Vietnamese River Dwellers in Cambodia Ask For Hold on Eviction
RFA | 15 June 2015
Dozens of Vietnamese families illegally residing in floating homes
on the Mekong River in southeastern Cambodia’s Kandal province have
urged local authorities to postpone their eviction by eight months so
they can sell the fish they are raising and avoid financial ruin.
Provincial
authorities announced earlier this month that the 43 families, whose
homes are anchored to the bank of the river in Lvea Aem district’s Akrei
Khsat commune, just downstream from the capital Phnom Penh, would have
until June 22 to vacate the area and take their fish-breeding pens with
them.
Others said a matter of weeks was not enough time to pull up the roots many of them had established there since 2009.
One
Vietnamese woman, who spoke to RFA’s Khmer Service on condition of
anonymity, said she would have nowhere to go, if forced to unfasten her
home from the bank of the Mekong and float downstream.
“I moved
from Vietnam [to Cambodia] more than 20 years ago and I have lived here
for more than 10 years,” she said, noting that the order had not
specified if the families would be sent back to Vietnam or simply
relocated to another area in Cambodia.
Lvea Aem district chief Sroeung Teuy, who is ethnic Vietnamese, also expressed frustration with the order to evict the families.
“All
43 Vietnamese families living in these floating houses have received
booklets recognizing them as district residents, which were issued by
the district authorities,” he said.
“When they first came to live
here, the authorities allowed them to stay, but now [the authorities]
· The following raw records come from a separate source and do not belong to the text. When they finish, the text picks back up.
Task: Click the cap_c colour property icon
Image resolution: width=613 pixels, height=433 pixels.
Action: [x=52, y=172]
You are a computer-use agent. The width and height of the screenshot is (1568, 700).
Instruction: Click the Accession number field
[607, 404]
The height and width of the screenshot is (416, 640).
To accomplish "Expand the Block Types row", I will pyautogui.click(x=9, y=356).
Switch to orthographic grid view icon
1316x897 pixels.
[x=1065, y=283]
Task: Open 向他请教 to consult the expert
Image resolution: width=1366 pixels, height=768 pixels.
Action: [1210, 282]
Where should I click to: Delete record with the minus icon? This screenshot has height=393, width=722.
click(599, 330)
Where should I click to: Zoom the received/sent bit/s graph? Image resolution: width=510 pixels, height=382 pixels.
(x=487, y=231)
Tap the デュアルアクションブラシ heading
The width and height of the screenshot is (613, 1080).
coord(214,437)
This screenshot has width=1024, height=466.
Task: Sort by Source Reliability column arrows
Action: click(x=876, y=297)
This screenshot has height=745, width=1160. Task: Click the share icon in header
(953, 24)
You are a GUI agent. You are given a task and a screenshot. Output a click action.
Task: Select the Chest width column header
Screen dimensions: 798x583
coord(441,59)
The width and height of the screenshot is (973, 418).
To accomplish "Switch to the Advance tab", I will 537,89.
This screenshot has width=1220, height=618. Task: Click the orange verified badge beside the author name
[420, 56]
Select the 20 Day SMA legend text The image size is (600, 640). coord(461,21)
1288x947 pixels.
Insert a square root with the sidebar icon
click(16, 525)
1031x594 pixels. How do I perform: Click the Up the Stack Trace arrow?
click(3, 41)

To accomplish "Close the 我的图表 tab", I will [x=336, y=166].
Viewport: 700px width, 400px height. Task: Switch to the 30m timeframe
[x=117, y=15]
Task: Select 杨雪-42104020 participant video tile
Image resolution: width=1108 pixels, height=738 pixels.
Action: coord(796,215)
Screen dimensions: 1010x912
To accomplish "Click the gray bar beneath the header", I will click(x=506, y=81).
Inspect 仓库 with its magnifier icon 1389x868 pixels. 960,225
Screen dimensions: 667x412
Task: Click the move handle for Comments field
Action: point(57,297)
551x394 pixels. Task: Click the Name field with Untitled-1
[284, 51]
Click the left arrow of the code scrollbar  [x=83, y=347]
are suddenly chasing them out.”
The order to vacate states that
“foreigners” and others “living anarchically” around the Akrei Khsat
ferry terminal, which connects the capital to Kandal province, must
leave by next week, and that “provincial joint forces” will remove any
remaining structures by June 25.
Reason for eviction
Kandal
provincial governor Mao Phearun told RFA that the Vietnamese families
living in floating houses “lack legal [residency] documents, leaving the
authorities no choice but to implement Cambodia’s immigrant law” and
evict them.
However, the Cambodia Daily also cited local
authorities as saying that the families had been polluting the river
with their fish farms and were also being forced to move because their
homes constituted a blight on the aesthetics of the ferry terminal.
More
than 160 additional Vietnamese families who have made their homes on
land in the same commune have not been told to leave, though it was
unclear why they had not been included in the order.
Housing
authority officials suggested to RFA that Cambodia’s Anti-Corruption
Unit investigate the situation in Akrei Khsat to ensure that local
authorities had not been taking bribes to grant residency permits to
Vietnamese families.
The Cambodia Daily cited a former
Vietnamese resident of the commune who had left since the eviction order
was given as saying he and others had been subject to irregular bouts
of extortion from local officials, including police officers asking for
“donations.”
An estimated five percent of Cambodia's 15
million-strong population is thought to be of Vietnamese ethnicity,
making the group the largest ethnic minority in the country.
Many
ethnic Vietnamese once possessed Cambodian citizenship or legal
residence, but were kicked out of the country when the Khmer Rouge took
power in 1975, while thousands of those who stayed behind were
systematically killed.
The regime was removed from power
following a Vietnamese invasion 1979, but hundreds of thousands of
ethnic-Vietnamese who returned to their homeland are seen as immigrants.